Fill the Void
Rama Burshtein is clearly a technically adept filmmaker. Her first film, Fill the Void looks and sounds beautiful, and her script is a meticulously-crafted vignette set in the orthodox community of Tel Aviv. And while I don’t doubt that the story is an accurate reflection of its setting, I have real problem with the way it refuses to question a radically anti-feminist culture when that culture itself seems central to most of the problems that arise.
The problems begin with Shira (Hadas Yaron). She’s eighteen, so her parents — Rivka (Irit Sheleg) and Aharon (Chayim Sharir) — are trying to marry her off. This is important, because there is literally nothing else of value for a woman in this community. Shira’s friend, Shifi (Yael Tal), is ecstatic over her engagement to a good man — literally, Yosef Goodman — from New York whom she has never met; the fact of her upcoming marriage alone gives her life meaning. Shifi’s older sister, Frieda (Hila Feldman) is beginning to panic at the prospect of life as an old maid. Shira’s Aunt Hanna (Razia Israeli) has never married, and there is a palpable sense of shame from her and pity from others over it, even more than over the fact that she has no arms.
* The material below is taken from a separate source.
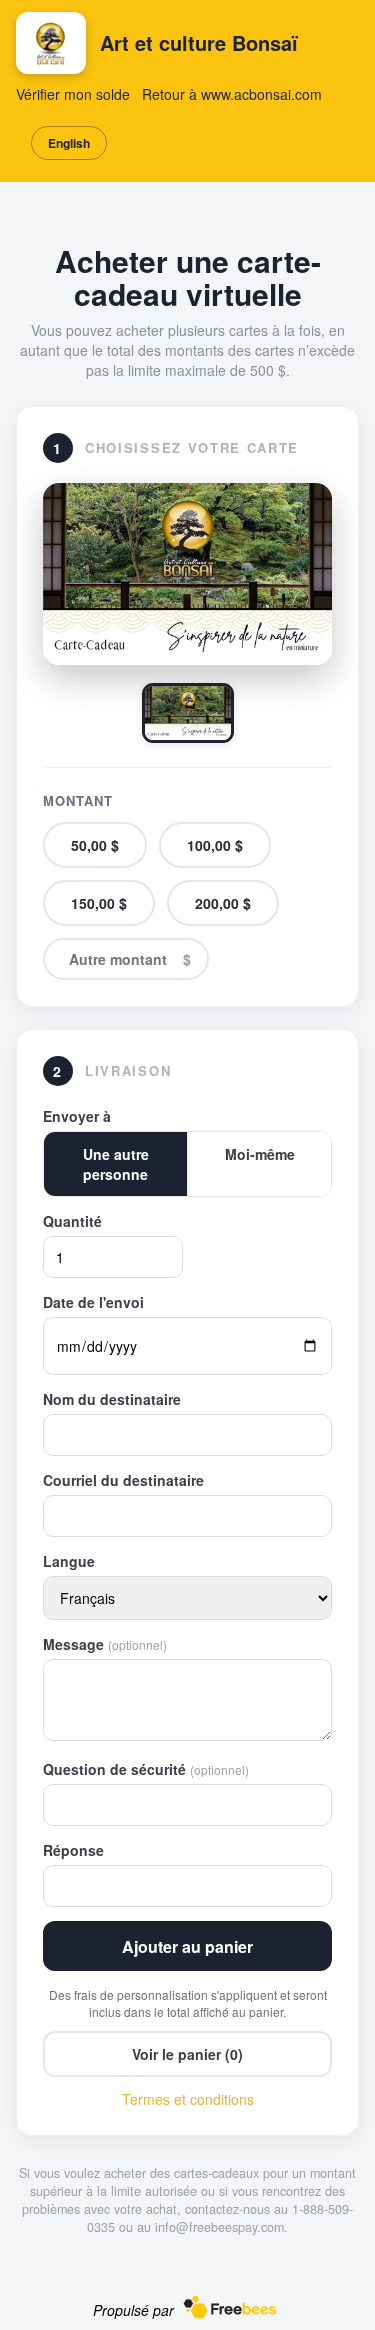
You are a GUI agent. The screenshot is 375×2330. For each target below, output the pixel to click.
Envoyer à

Shira’s older sister, Esther (Renana Raz) got married to Yochay (Yiftach Klein), and is now expecting her first baby. But she dies in childbirth, leaving Yochay with his infant son, Mordechay. It’s not long before Yochay must remarry — this is just a fact; the film explicitly states that he has no choice — and the best offer is a widow in Belgium, which would take Rivka’s last remaining connection to her oldest daughter away. The idea is floated: what if Shira were to marry Yochay?
The rest of the film is a dance around the details of how this will or won’t happen. What does Yochay want? what would Esther have wanted? what do people think Shira wants? At one point a rabbi asks Shira how she feels, insisting that this is all that matters — which flies in the face of everything that has been shown so far — and then proceeds to tell her she’s not being honest.
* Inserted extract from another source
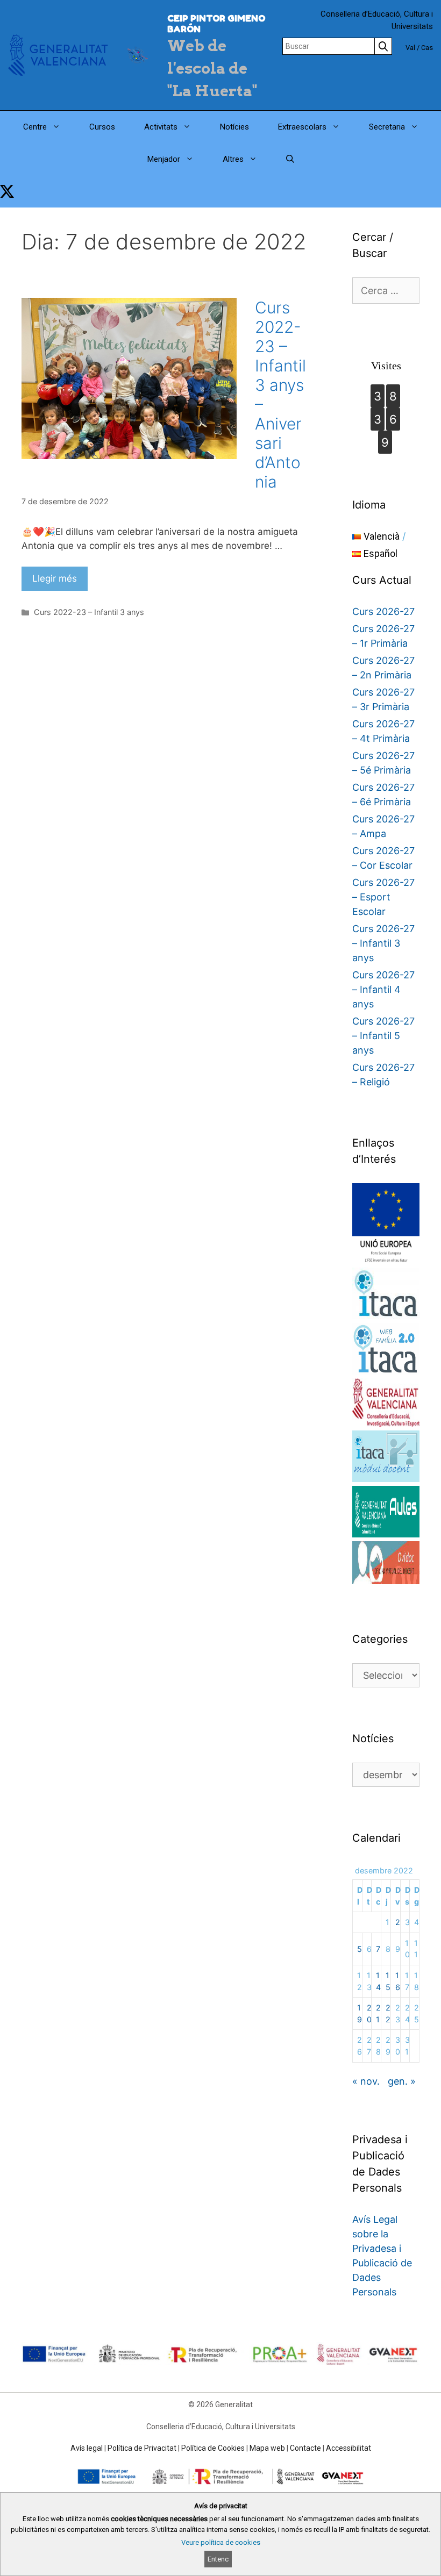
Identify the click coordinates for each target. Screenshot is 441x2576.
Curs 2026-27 (383, 611)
I could actually really like a film that portrayed this culture realistically with the intent of holding it up for critical examination, but that doesn’t seem to be the case here. At no point does anyone suggest that a woman’s life can have any value without her being married. Maybe, maybe Burshtein intends her shallow depth of field to suggest the constrictions that this Hasidic community places on women, but she needs to be far more explicit if that’s supposed to be her point. I don’t believe she set out to produce a reactionary, anti-feminist screed, but in its tacit approval the film veers dangerously in that direction, intentionally or not.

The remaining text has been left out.